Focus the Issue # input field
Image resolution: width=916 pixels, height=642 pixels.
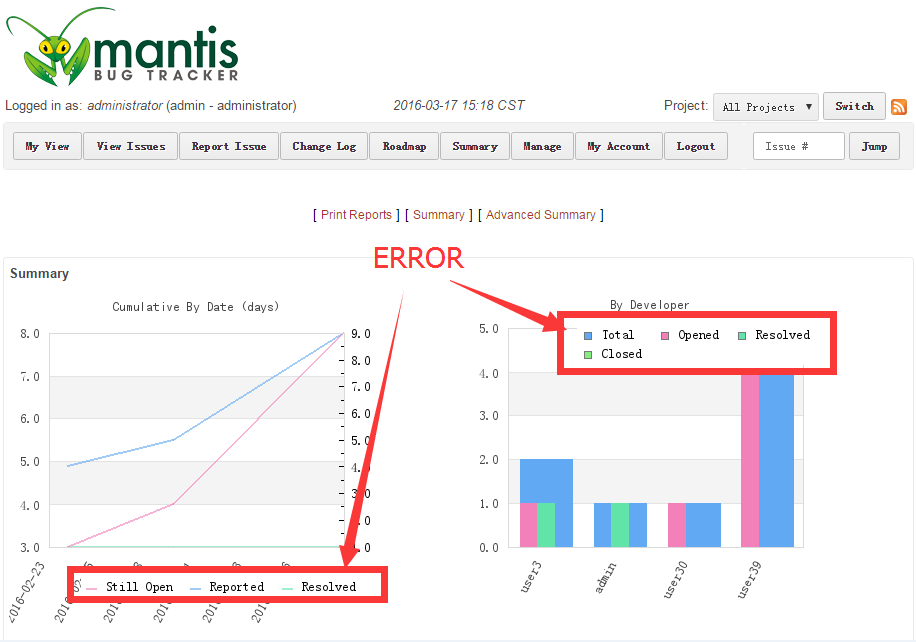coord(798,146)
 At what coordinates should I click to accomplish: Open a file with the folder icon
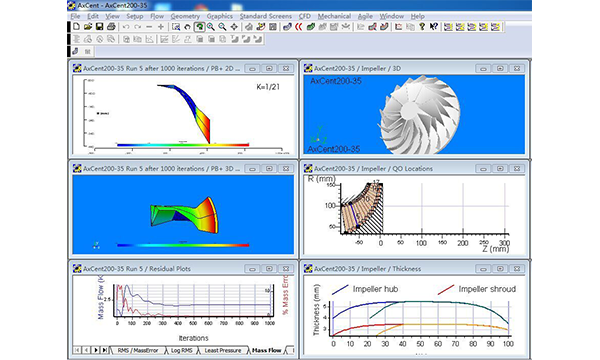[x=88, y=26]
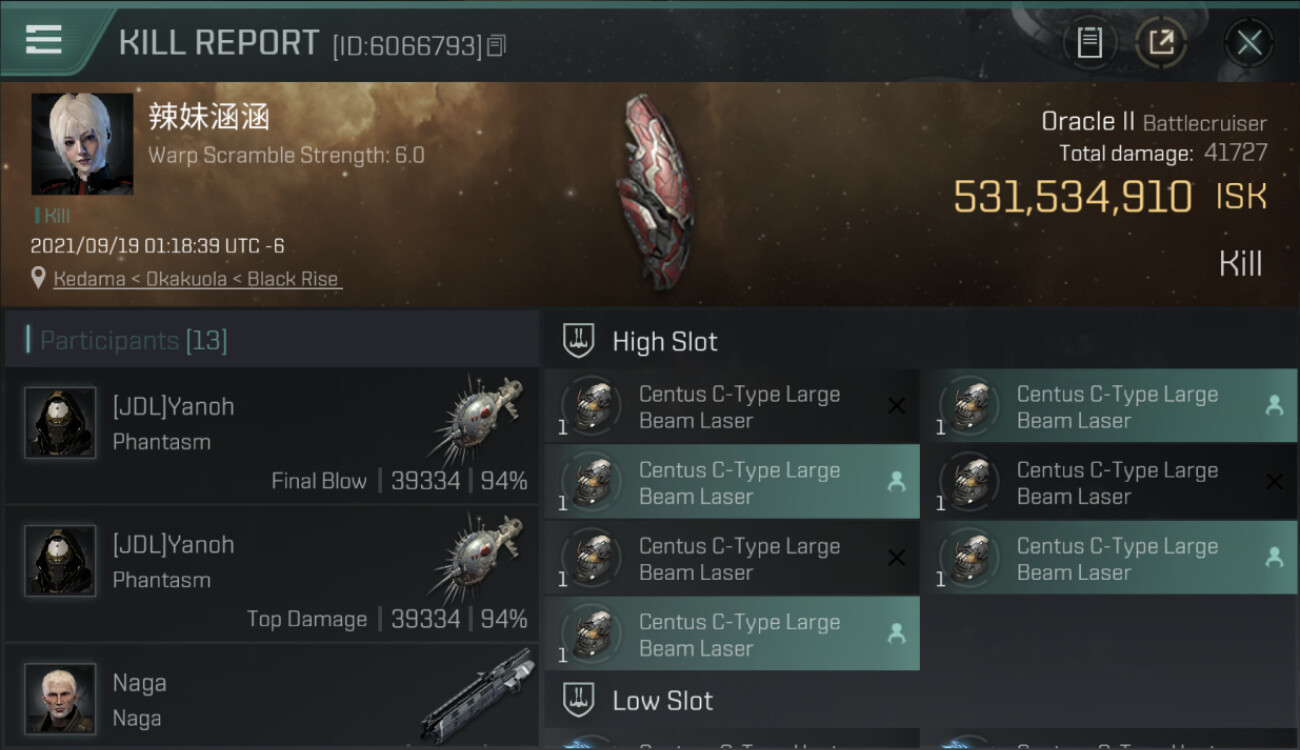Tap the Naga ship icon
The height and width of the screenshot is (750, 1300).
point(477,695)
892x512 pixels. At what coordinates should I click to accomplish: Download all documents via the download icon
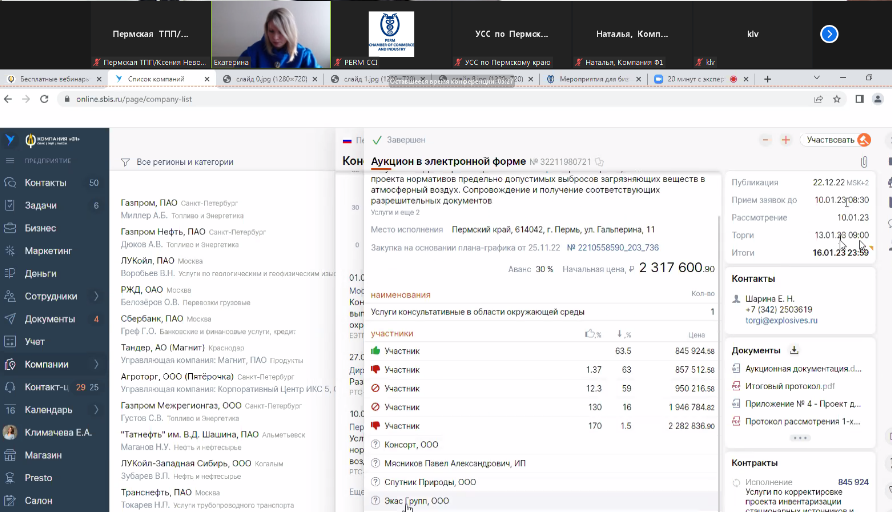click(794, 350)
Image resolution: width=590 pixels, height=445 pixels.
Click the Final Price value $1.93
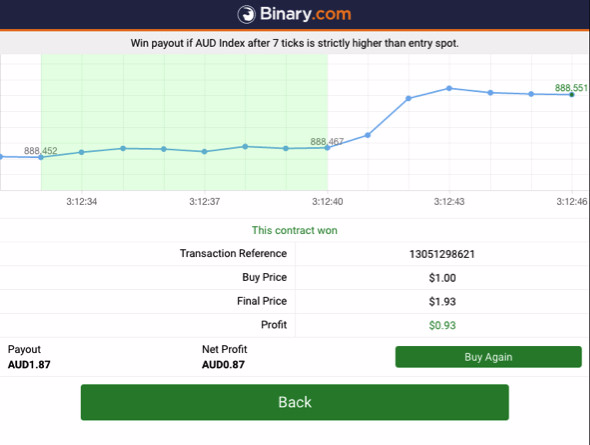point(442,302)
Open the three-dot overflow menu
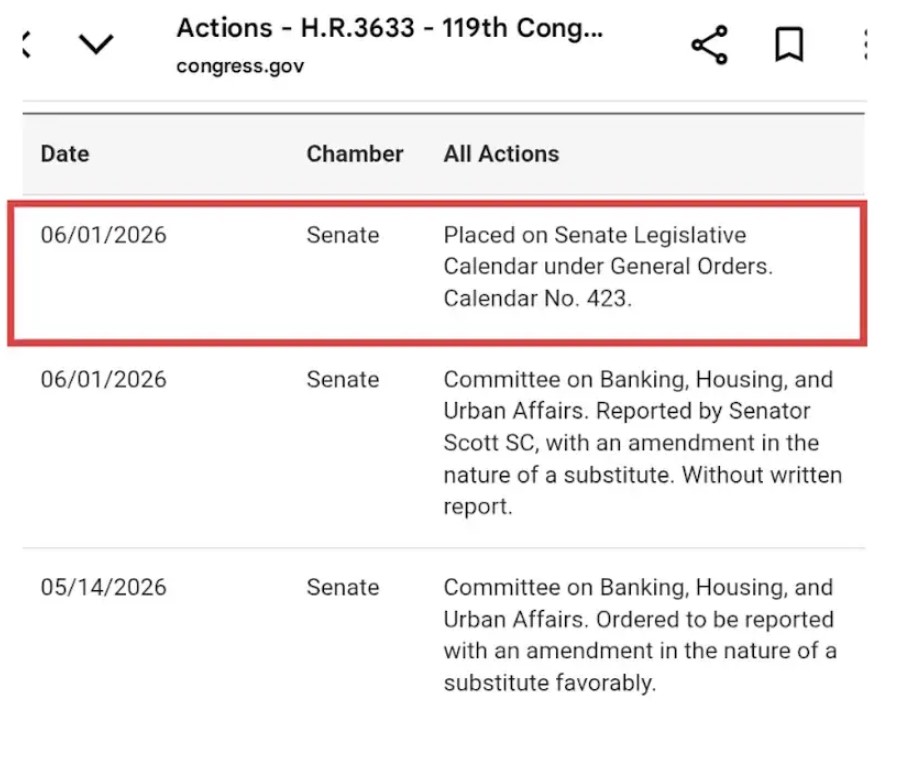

###

= TRY IT =
Please reproduce the material above word for word, without its images.

= TASK SOLUTION =
Focus the Issue # input field
Image resolution: width=916 pixels, height=642 pixels.
coord(798,146)
 At what coordinates should I click to accomplish: Open a file with the folder icon
[x=88, y=26]
Tap the Naga ship icon
The height and width of the screenshot is (750, 1300).
point(477,695)
892x512 pixels. At what coordinates should I click to accomplish: Download all documents via the download icon
click(794, 350)
Image resolution: width=590 pixels, height=445 pixels.
Click the Final Price value $1.93
point(442,302)
Open the three-dot overflow menu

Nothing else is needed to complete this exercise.